» Data entries:
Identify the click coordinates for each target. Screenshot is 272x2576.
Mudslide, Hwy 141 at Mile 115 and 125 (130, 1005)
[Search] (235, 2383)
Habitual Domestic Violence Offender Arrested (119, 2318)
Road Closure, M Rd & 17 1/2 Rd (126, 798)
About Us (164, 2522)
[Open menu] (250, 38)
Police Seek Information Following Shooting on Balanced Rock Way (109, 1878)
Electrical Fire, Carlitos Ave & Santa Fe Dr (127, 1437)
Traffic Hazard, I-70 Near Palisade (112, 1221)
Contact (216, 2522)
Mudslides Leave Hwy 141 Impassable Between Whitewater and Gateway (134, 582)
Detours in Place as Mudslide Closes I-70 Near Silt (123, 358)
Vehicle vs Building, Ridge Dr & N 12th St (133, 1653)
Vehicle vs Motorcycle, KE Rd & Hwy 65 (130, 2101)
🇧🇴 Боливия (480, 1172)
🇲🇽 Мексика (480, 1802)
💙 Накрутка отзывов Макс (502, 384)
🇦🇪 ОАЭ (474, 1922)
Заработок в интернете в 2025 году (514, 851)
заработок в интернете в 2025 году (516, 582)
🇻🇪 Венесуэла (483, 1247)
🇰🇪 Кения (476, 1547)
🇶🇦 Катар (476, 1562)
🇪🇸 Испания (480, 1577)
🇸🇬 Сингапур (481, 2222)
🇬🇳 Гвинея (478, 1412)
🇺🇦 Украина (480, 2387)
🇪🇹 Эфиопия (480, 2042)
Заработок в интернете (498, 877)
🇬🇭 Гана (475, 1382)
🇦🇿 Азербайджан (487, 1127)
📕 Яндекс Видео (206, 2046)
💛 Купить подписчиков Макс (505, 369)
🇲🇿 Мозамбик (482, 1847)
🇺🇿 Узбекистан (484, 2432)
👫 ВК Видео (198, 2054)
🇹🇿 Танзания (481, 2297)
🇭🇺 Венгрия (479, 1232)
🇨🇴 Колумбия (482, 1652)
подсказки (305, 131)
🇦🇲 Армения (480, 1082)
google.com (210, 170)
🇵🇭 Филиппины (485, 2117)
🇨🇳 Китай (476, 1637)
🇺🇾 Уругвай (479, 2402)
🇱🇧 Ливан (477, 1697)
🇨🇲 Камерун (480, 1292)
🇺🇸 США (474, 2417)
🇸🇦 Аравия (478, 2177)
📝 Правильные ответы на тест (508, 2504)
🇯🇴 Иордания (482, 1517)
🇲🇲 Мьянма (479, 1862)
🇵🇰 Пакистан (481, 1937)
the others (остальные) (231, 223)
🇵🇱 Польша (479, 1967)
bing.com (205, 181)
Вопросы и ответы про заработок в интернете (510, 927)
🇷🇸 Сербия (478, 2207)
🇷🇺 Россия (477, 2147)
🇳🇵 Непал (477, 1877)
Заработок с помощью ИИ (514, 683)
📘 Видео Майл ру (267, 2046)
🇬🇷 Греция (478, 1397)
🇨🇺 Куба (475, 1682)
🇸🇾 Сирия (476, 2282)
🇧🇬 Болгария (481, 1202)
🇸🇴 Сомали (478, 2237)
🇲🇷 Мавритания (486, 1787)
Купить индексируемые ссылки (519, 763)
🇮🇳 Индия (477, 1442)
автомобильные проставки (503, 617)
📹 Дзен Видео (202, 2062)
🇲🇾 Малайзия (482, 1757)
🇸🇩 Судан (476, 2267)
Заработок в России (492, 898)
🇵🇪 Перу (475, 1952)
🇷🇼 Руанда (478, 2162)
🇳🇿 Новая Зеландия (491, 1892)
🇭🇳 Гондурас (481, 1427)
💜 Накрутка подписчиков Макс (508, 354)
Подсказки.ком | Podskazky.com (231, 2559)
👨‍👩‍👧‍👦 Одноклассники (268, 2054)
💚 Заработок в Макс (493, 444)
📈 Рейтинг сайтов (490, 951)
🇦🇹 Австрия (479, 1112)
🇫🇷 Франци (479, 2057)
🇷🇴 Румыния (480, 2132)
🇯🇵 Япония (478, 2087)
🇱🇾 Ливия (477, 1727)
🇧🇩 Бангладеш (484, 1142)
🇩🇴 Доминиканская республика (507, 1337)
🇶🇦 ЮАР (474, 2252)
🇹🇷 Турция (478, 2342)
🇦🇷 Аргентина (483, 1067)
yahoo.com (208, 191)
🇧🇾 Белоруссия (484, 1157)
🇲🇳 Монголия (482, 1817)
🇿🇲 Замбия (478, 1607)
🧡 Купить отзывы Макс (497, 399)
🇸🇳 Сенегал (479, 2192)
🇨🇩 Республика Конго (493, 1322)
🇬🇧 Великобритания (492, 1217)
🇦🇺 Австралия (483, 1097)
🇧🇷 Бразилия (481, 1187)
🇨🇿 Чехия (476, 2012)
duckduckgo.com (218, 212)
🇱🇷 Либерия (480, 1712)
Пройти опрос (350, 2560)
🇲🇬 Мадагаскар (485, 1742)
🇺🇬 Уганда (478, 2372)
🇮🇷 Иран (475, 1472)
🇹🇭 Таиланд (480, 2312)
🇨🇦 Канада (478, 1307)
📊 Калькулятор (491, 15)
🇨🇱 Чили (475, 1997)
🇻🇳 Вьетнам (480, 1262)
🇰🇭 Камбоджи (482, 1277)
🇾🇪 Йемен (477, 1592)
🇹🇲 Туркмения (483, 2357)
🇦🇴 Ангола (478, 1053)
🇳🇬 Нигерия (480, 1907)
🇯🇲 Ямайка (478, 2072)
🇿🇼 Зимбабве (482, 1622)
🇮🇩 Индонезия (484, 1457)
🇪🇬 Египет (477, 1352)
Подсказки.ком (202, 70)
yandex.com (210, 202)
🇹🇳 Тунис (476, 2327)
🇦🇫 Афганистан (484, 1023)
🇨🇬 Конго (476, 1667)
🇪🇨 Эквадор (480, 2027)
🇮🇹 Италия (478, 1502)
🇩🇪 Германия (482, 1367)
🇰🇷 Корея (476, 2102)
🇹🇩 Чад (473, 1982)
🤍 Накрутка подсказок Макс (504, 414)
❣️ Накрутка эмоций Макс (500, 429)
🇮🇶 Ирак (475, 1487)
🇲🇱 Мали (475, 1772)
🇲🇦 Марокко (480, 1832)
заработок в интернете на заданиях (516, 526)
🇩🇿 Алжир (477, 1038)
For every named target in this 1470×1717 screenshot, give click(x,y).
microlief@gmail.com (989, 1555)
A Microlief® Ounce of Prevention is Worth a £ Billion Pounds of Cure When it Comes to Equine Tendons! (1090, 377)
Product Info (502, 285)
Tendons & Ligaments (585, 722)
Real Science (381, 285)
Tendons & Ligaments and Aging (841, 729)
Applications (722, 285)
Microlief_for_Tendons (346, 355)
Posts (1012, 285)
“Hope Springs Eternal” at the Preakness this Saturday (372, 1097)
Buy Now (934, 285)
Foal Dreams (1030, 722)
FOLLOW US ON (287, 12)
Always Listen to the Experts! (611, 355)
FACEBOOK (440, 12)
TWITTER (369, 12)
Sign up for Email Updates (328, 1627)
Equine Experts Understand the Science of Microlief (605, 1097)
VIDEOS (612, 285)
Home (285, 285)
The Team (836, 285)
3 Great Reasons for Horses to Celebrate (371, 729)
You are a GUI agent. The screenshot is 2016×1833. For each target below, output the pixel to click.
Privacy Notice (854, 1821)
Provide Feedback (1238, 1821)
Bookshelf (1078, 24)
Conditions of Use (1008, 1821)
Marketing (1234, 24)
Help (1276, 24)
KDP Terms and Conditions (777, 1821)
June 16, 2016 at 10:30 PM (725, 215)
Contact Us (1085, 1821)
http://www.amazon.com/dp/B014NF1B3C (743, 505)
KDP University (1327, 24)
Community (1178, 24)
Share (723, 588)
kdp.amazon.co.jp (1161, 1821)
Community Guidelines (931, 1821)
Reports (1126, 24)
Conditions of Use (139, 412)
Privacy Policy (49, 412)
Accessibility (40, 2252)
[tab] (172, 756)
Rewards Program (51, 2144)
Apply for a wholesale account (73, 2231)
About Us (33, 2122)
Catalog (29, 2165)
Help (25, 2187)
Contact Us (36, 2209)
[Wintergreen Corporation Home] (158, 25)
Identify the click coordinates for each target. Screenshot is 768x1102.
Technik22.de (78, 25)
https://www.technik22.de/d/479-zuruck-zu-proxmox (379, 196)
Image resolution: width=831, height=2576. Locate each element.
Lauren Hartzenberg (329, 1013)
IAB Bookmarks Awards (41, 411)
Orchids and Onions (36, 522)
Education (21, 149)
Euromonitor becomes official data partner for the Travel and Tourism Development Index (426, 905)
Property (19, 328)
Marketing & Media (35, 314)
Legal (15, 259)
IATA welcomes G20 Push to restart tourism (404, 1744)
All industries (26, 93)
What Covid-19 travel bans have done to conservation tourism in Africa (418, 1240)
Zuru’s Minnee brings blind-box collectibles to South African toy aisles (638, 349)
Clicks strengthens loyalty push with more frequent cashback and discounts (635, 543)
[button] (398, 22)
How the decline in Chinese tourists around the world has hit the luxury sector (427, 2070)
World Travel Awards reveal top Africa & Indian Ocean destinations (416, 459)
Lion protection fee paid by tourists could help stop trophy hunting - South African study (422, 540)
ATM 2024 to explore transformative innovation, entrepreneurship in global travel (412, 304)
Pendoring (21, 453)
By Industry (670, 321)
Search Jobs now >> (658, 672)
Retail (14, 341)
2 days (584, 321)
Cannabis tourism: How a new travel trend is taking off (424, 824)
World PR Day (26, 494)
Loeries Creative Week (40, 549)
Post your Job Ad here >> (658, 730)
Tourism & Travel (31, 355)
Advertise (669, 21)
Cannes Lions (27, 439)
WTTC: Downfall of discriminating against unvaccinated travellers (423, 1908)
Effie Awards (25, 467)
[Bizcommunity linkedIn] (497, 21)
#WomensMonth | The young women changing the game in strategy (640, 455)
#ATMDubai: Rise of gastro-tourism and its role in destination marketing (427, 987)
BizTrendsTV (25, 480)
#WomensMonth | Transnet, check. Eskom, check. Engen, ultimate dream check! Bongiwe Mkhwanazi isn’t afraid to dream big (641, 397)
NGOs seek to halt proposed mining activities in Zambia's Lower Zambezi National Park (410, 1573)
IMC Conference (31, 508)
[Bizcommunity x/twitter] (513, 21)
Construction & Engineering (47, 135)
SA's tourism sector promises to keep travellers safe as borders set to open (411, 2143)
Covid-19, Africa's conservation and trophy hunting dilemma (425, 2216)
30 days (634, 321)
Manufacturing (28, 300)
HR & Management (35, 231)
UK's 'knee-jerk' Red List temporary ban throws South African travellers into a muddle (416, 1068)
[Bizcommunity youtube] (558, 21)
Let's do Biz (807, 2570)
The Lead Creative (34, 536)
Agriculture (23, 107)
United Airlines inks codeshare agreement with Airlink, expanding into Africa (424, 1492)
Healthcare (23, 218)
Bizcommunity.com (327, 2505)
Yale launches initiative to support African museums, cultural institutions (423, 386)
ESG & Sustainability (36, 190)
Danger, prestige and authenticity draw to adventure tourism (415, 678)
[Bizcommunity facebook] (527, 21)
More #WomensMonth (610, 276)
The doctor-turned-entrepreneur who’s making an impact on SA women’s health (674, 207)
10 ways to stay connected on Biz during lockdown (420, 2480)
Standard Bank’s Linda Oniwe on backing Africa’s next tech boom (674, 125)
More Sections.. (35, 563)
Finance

» Task directions:
Output an exact copy of the lines beginning at the one that holds "Standard Bank’s Linda" and running through the final line of the records.

» Exercise solution:
Standard Bank’s Linda Oniwe on backing Africa’s next tech boom (674, 125)
More Sections.. (35, 563)
Finance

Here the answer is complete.